Having an isolated relational database per developer, preferably on their own development box, was a marked improvement, but it adds a great deal of overhead to your project automation.  Realistically, you need a developer to be able to build out the latest database on the fly from the latest source on their own box.  That’s not a deal breaker with modern database migration tools, but it’s still a significant about of work for your team.  The bigger problem to me is how you tear down the existing state in a relational database to put it into a known state before running an automated test.  You’ve got a couple choices:

  1. Destroy the schema completely and rebuild it from scratch.  Don’t laugh, I’ve seen people do this and the tests were as painfully slow as you can probably imagine.  I suppose you could also script the database to rollback to a checkpoint or reattach a backed up copy of the database, but again, I’m never going to recommend that if you have other options.
  2. Execute a set of commands that wipes most if not all of the data in a database before each test.  I’ve done this before, and while it definitely helped create a known state in the system, this strategy performed very poorly and it took quite a bit of work to maintain the “clean database” script as the project progressed.  As a project grows, the runtime of your automated test runs becomes very important to keep the feedback loop useful.  Slow tests hamper the usefulness of automated testing.
  3. Selectively clean out and write data to only the tables affected by a test.  This is probably much faster performance wise, but I think it will require more coding inside of the testing code to do the one off, set up the state code.
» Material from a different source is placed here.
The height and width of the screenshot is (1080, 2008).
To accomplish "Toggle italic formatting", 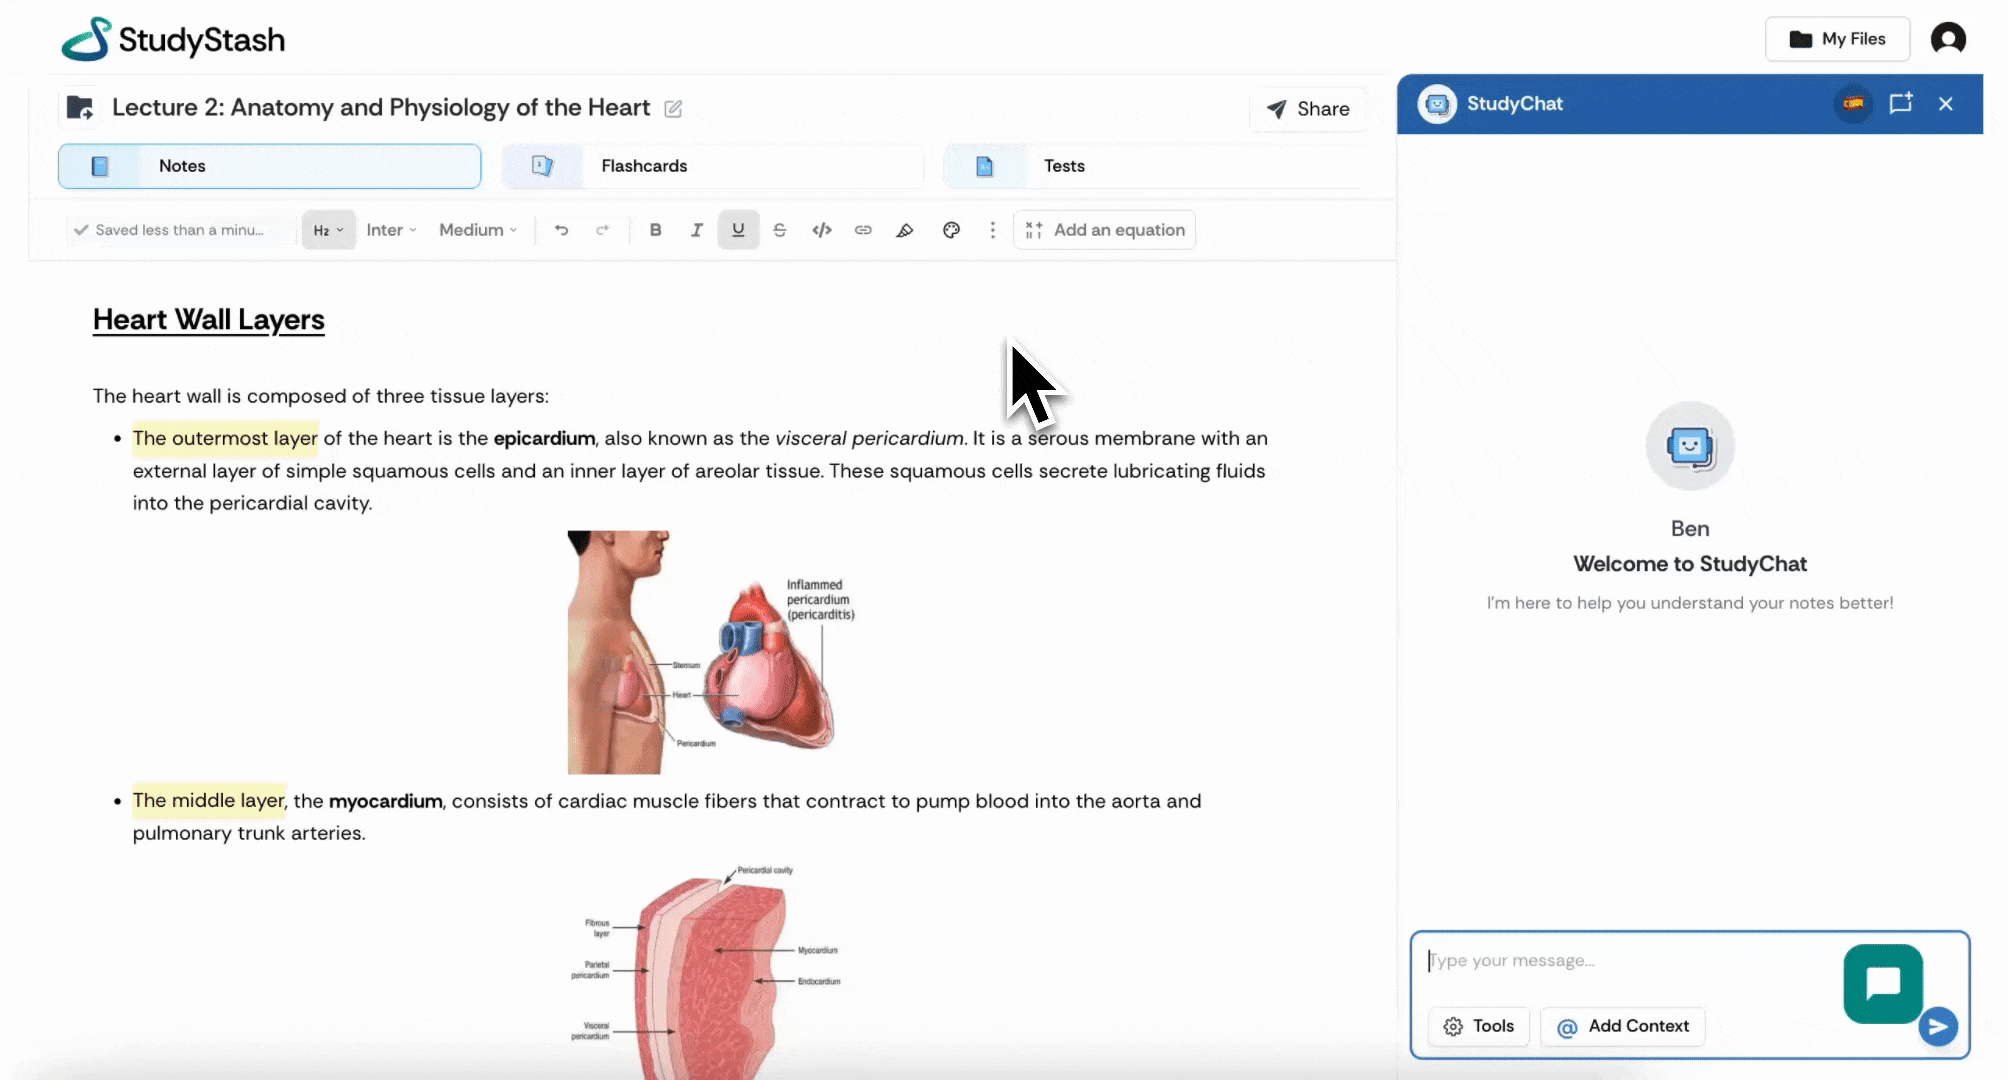I will tap(697, 230).
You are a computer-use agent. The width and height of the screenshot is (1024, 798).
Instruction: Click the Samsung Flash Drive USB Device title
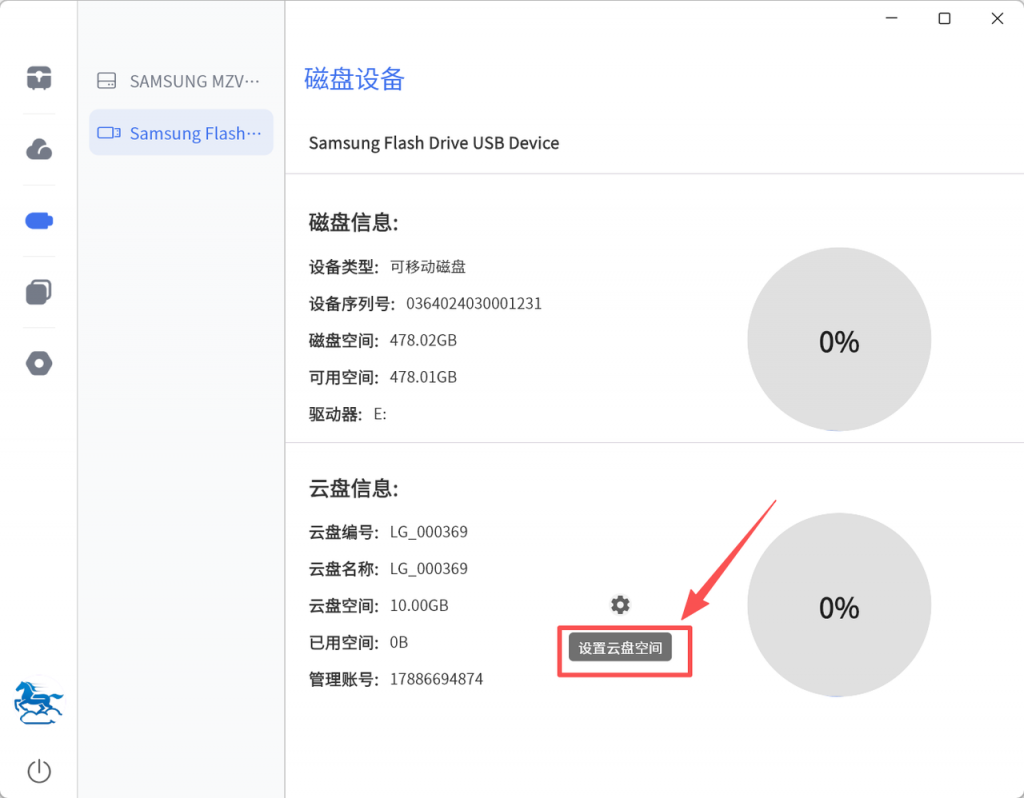[434, 143]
* As an aside, I really suggest keeping the project database data definition language scripts and/or migrations in the same source control system as the code so that it’s very easy to trace the version of the code running against which version of the database schema.  The harsh reality in my experience is that the same software engineering rigor we generally use for our application code (source control, unit testing, TDD, continuous integration) is very often missing in regards to the relational database DDL and environment. If you’re a database guy talking to me at a conference, you better have your stuff together on this front before you dare tell me that “my developers can’t be trusted to access my database.”

6 thoughts on “Clean Database per Automated Test Run? Yes, please.
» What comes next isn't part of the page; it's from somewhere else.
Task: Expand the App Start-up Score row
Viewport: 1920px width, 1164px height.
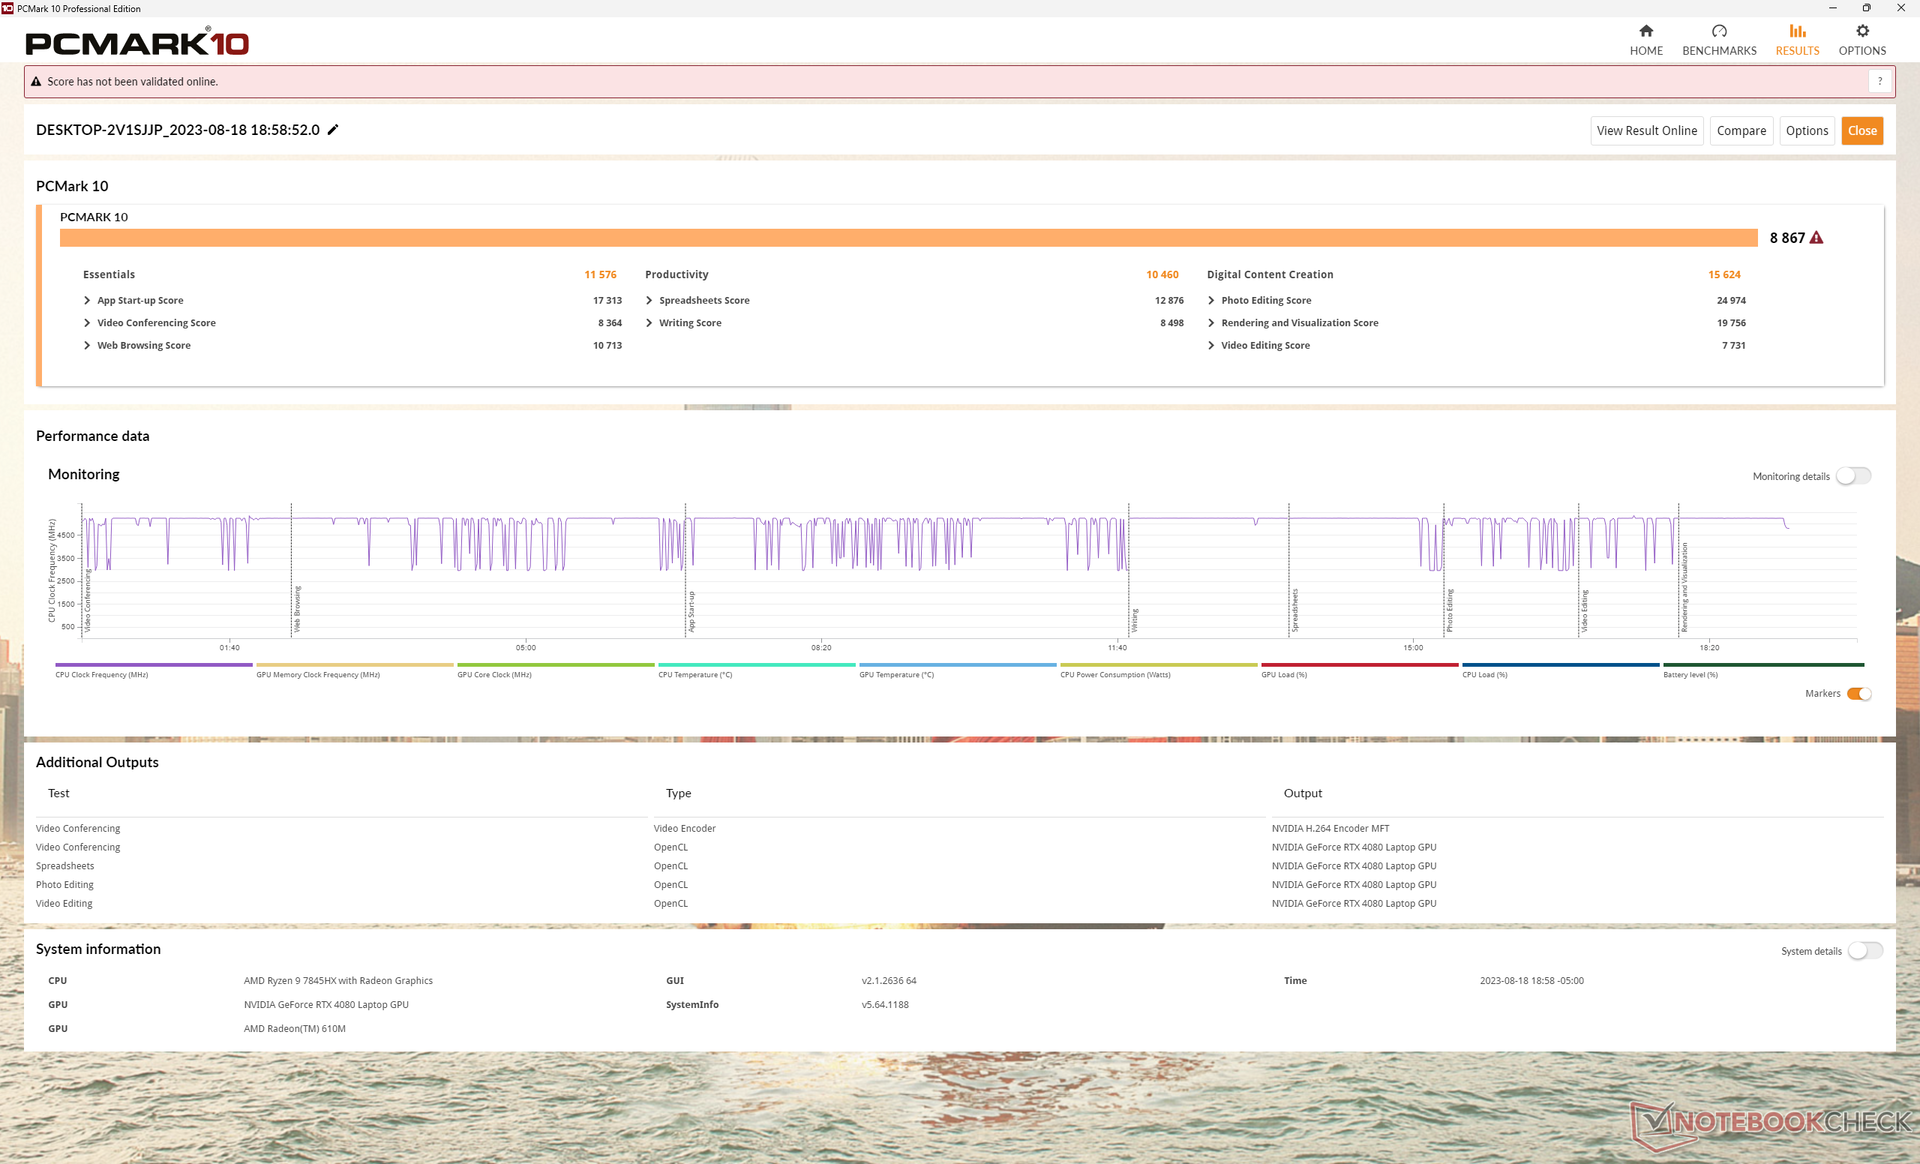Action: point(88,301)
  1. What also kind of works (but has still a lot of the flaws inherent with SQL testing) is that each test is wrapped in a distributed transaction that rolls back at the end of the test. This way you can still use regular transactions (e.g. in concert with NHibernate), but you can still reset the db to a known state.

    It still requires you to build the database upfront at least once, which can already be painfully slow.

    1. That’s one of the strategies I was referring to in the “you could do this, but I wouldn’t recommend that approach” section. I’m not a fan of that strategy and I think it’s marginally useful for kind of mid-range integration tests, but I don’t see that being useful in many scenarios. Think about doing any kind of automated web testing where you’re not able to perform the entire test in one AppDomain / distributed transaction.